# Excerpted passage:
************
Last week I sat across a coffee shop table from a bright young program coordinator for a public health department in the greater Charlotte region who hoped to bring a trauma-sensitive learning model to her local school districts. When asked about challenges, she noted the need to educate everyone from teachers to policymakers about the number of students bringing adverse experiences into the classroom.
This perception runs counter to what the Adverse Childhood Experiences study by the Center for Disease Control has shown. The ACE Study included more than 17,000 participants which showed that, “almost two-thirds of our study participants reported at least one ACE, and more than one of five reported three or more ACE.”
What are adverse experiences or ACEs? Emotional, physical, or sexual abuse. Emotional or physical neglect. Household substance abuse or mental illness. Divorce.
A few years ago, the New York Times reported on a study from Washington state. The study showed that of 2,100 elementary school students in Spokane, Washington, 20 percent had two or more ACEs.
This program coordinator was anxious to put the research to work on behalf of all of the students in the surrounding area.
Different models are being experimented with around the country in an effort to do just that. The Public School Forum, as part of Study Group XVI, will soon bring in experts from Massachusetts on the trauma sensitive schools model.
The promise of the model is that trauma-sensitive schools will help children feel safe in order to learn.
- A shared understanding among all staff—educators, administrators, counselors, school nurses, cafeteria workers, custodians, bus drivers, athletic coaches, advisors to extracurricular activities, and paraprofessionals—that adverse experiences in the lives of children are more common than many of us ever imagined, that trauma can impact learning, behavior, and relationships at school, and that a “whole school” approach to trauma-sensitivity is needed.
- The school supports all children to feel safe physically, socially, emotionally, and academically.
************
# Study questions:
1) Does the piece on trauma-sensitive schools agree with each statement? Answer yes or no for each, quoting the words from the piece that decide it.
(a) The ACE Study had more than 17,000 participants.
(b) In the Spokane study, 20 percent of elementary students had three or more ACEs.
(c) The Public School Forum will bring in experts from Washington state on the trauma sensitive schools model.
2) What comes next in the piece on trauma-sensitive schools? Write a continuation that picks up after its final line.
The data that come next aren't needed for anything here.
************
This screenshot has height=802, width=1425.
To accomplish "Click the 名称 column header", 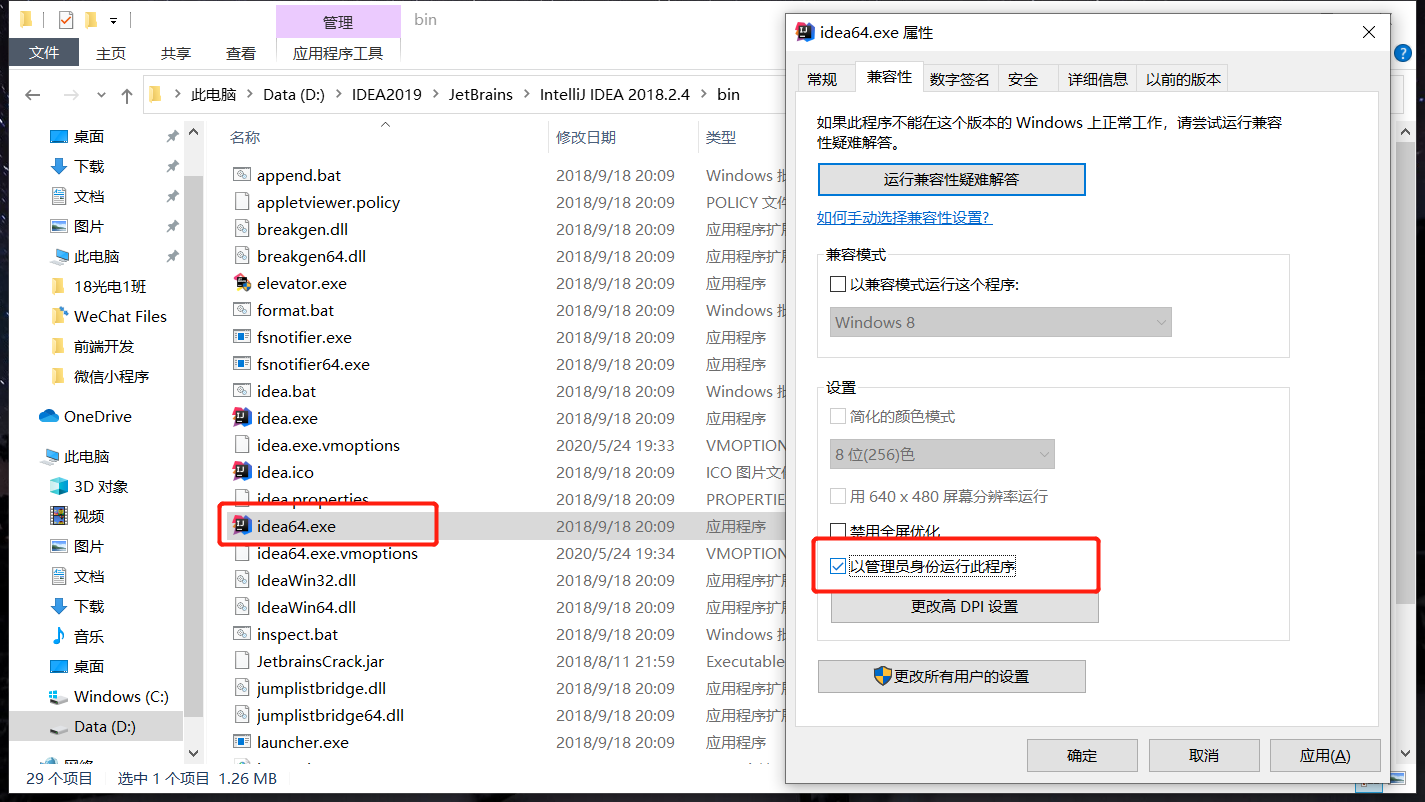I will 245,137.
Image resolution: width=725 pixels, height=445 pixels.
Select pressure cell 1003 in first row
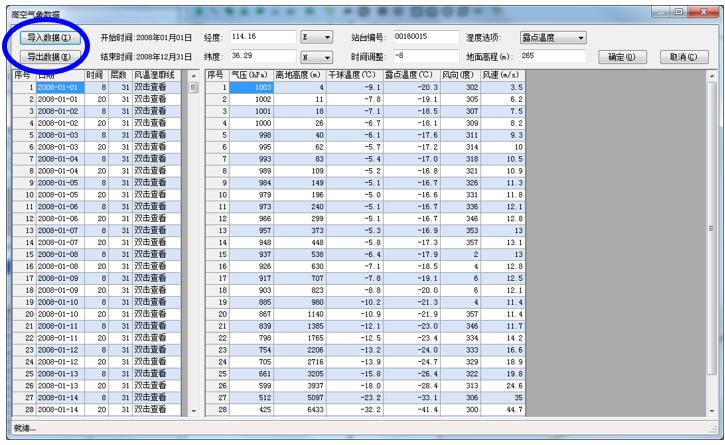pos(245,88)
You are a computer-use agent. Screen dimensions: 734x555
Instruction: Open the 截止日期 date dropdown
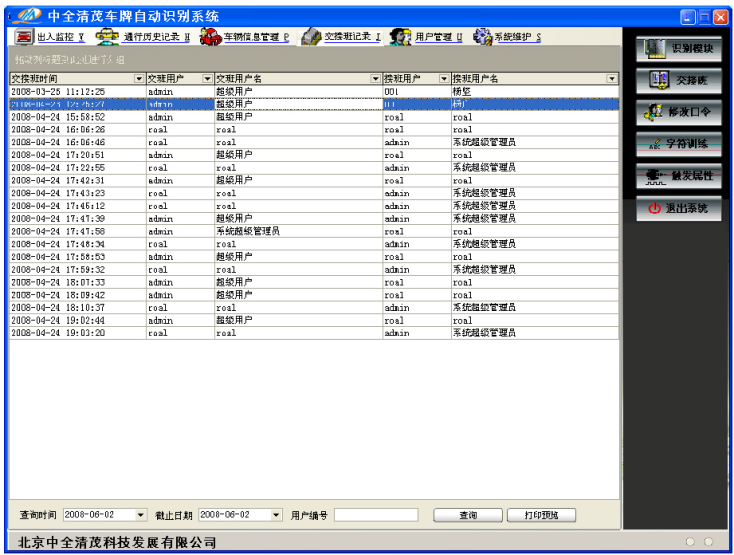(276, 515)
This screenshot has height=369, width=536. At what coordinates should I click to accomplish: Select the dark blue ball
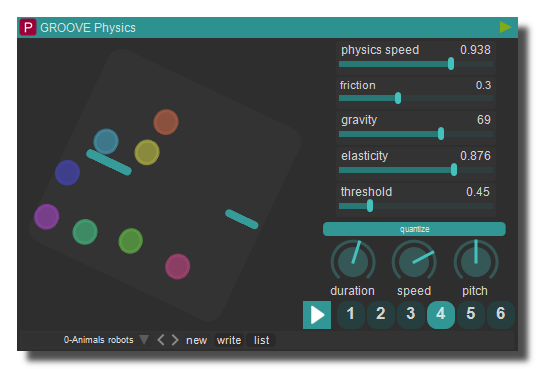(67, 173)
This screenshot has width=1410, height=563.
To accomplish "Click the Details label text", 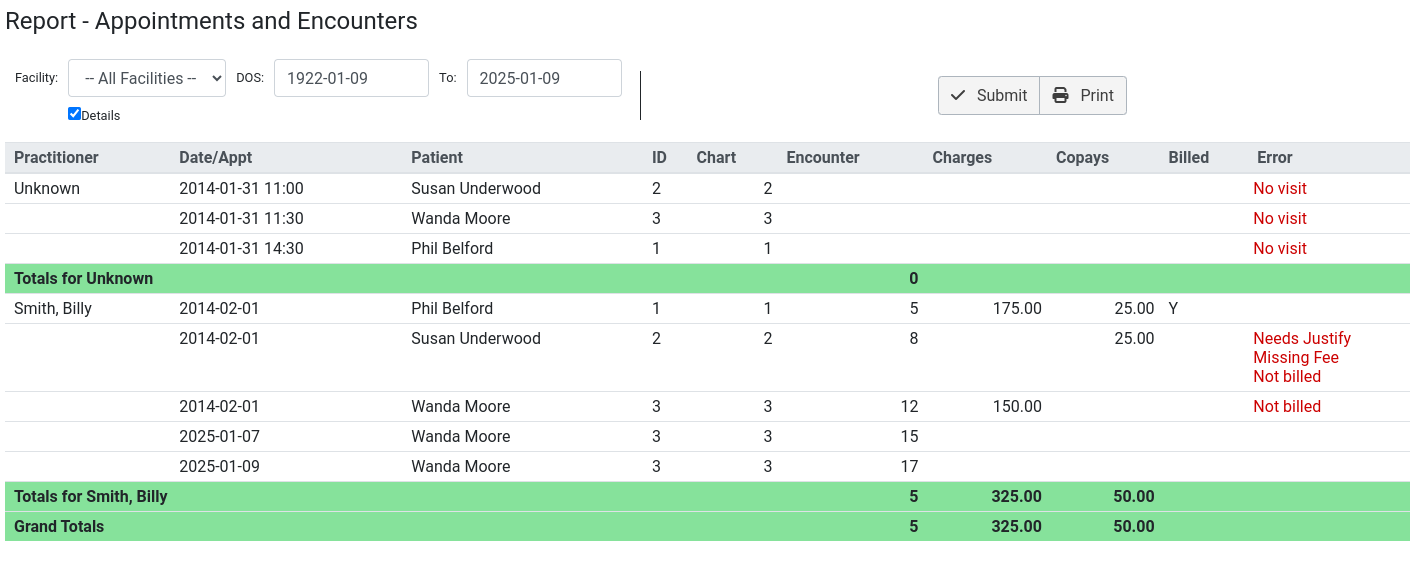I will (101, 115).
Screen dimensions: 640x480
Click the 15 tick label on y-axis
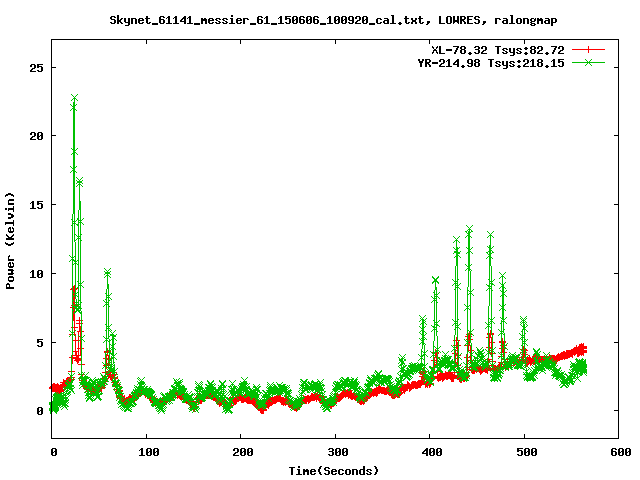coord(38,204)
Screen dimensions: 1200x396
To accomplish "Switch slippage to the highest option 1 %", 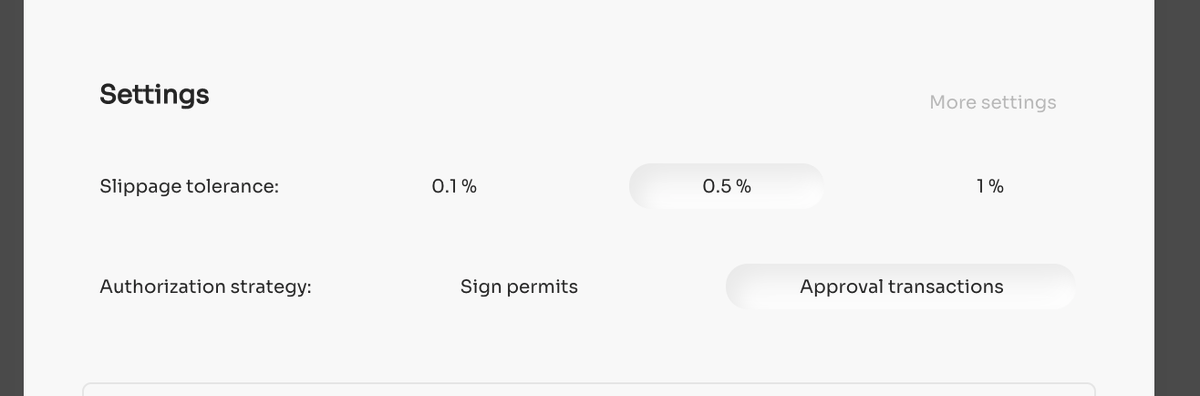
************
# Numbered answers:
1)
(a) Yes: "The ACE Study included more than 17,000 participants"
(b) No: "20 percent had two or more ACEs."
(c) No: "will soon bring in experts from Massachusetts on the trauma sensitive schools model."

2)
- The school addresses students needs in holistic ways, taking into account their relationships, self-regulation, academic competence, and physical and emotional well-being.
- The school explicitly connects students to the school community and provides multiple opportunities to practice newly developing skills.
- The school embraces teamwork and staff share responsibility for all students.
- Leadership and staff anticipate and adapt to the ever-changing needs of students.
Other models are in play in North Carolina including in Buncombe County. David Thompson challenges Buncombe County to change the question posed to students from, “Why did you do that?” to “What is going on with you?”
Two weeks ago, I traveled to Old Town Elementary in Winston-Salem. Old Town students are 100 percent eligible for free and reduced-price lunch with over 70 percent of the students ESL. They are instituting Eric Jensen’s Teaching with Poverty in Mind model at present.
Old Town Principal Benjamin “Rusty” Hall told us that part of the promise of the model is to alter the perception of students who “act out” from that of being a challenger to the teachers to the likely reality that they are facing stresses at home that they carry in with them.
The question before North Carolina is how do we serve all of the students of our state — including those who carry adverse experiences with them into the classroom?